I'll admit to a big advantage: I'm not a Democratic incumbent. No worrying about partisan advantage, no giving first thought to protecting my own seat, so to speak.

Instead, as called for by resolutions in February of the relevant legislative committees, I considered:

Equality of population. My most populous district, the 39th (see map), is 3 percent bigger than my least populous, the 38th. That's so much within guidelines that if a small mistake or two has crept (I hope not) into my hand-calculated arithmetic, it wouldn't (I hope) matter.

Minority representation. Not a factor in this part of the state.

Compactness, contiguity and political fairness. Nothing in my map remotely resembles the bizarre-shaped 39th (the Madison Marye Incumbent-Preservation Zone) of the legislators' proposed redistricting (see other map). Nor do I have a horseshoe 40th (the Bill Wampler Jr. Endanger-a-Republican Act). Nor have I created a monstrous 22nd (the Let-Buzz-Save-Granger Ploy).

Integrity of political subdivisions. Under my plan, three Southwest Virginia counties (Tazewell, Roanoke and Bedford) would be divided, each into two districts. Under the latest revisions of the legislators' plan, one Southwest Virginia county (Bedford) would be fractured into three districts, and five others (Washington, Buchanan, Carroll, Pulaski and Roanoke) into two.

Communities of interest. These can't always be preserved, but you can try.

At the loss of some compactness, my Far Southwest 39th and 40th districts are divided so that coal counties are in one district, non-coal counties in another.

I chose Tazewell and Bedford counties to split in part because they already have natural divisions: coal vs. non-coal in Tazewell, Lynchburg suburbanites vs. Smith Mountain Lakies in Bedford.

The no-growth Roanoke metro area now merits less than a senator and a half. Senate Democrats marry the not-quite-half-a-district to rural acreage stretching from Alleghany to Pulaski counties. I wed the Roanoke Valley to Virginia Tech and the urbanizing Montgomery-Radford area.

Instead of attaching the Bath-Rockbridge area to the Lynchburg-based 23rd, as the legislators propose, I'd join them to the Alleghany Highlands for the southern half of a Shenandoah Valley district.

Shed of its trans-Blue Ridge territory, the 23rd then could include all the Lynchburg metro area. The Danville-based 19th, shorn of a portion of Bedford County, also would look east for land.
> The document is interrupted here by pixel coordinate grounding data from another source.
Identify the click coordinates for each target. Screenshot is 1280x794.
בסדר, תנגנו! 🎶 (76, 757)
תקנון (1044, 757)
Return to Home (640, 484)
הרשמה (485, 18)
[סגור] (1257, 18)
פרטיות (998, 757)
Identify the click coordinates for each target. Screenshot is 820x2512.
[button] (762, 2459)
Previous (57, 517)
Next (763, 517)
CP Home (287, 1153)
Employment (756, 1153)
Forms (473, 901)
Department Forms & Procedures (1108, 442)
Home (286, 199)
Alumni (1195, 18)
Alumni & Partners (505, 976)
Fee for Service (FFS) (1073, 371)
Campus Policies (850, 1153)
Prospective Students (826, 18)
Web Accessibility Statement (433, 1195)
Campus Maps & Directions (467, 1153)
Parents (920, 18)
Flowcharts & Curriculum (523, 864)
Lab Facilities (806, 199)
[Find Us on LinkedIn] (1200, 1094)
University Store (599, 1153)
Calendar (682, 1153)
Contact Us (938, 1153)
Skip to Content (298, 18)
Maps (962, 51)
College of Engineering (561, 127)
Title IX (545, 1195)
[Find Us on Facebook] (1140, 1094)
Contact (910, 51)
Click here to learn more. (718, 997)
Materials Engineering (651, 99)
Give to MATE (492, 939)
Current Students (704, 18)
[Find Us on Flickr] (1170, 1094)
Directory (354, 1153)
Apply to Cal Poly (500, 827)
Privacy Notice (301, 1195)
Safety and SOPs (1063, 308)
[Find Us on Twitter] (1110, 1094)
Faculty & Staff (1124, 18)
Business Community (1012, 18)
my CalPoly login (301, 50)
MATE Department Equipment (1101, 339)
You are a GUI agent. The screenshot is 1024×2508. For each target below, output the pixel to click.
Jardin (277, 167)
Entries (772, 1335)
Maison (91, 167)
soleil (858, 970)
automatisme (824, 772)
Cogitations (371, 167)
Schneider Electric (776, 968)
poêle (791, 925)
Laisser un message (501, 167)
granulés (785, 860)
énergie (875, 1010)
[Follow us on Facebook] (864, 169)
Incumbent protection. Southwest Virginia loses a Senate seat; incumbent Democrat John Buchanan is expected to retire. But Buchanan is from Virginia's southwestern tip; no respectable plan can keep all remaining incumbents in separate districts.

I didn't ignore incumbency, I just didn't make it be-all and end-all. Only in Southwest Virginia's urban center, the Roanoke Valley/Montgomery complex, would my plan force incumbents to face off: There'd be three senators - Marye, Buzz Emick and Granger Macfarlane of Roanoke - for two seats.

Geographic logic suggests Botetourt's Emick vs. Roanoke's Macfarlane in a 21st District consisting of Botetourt County, Roanoke city and part of Roanoke County. Marye's 22nd would have Montgomery-Radford, Salem and the majority of Roanoke County, with thinly settled Floyd and Craig counties as throw-ins to meet equal-population standards.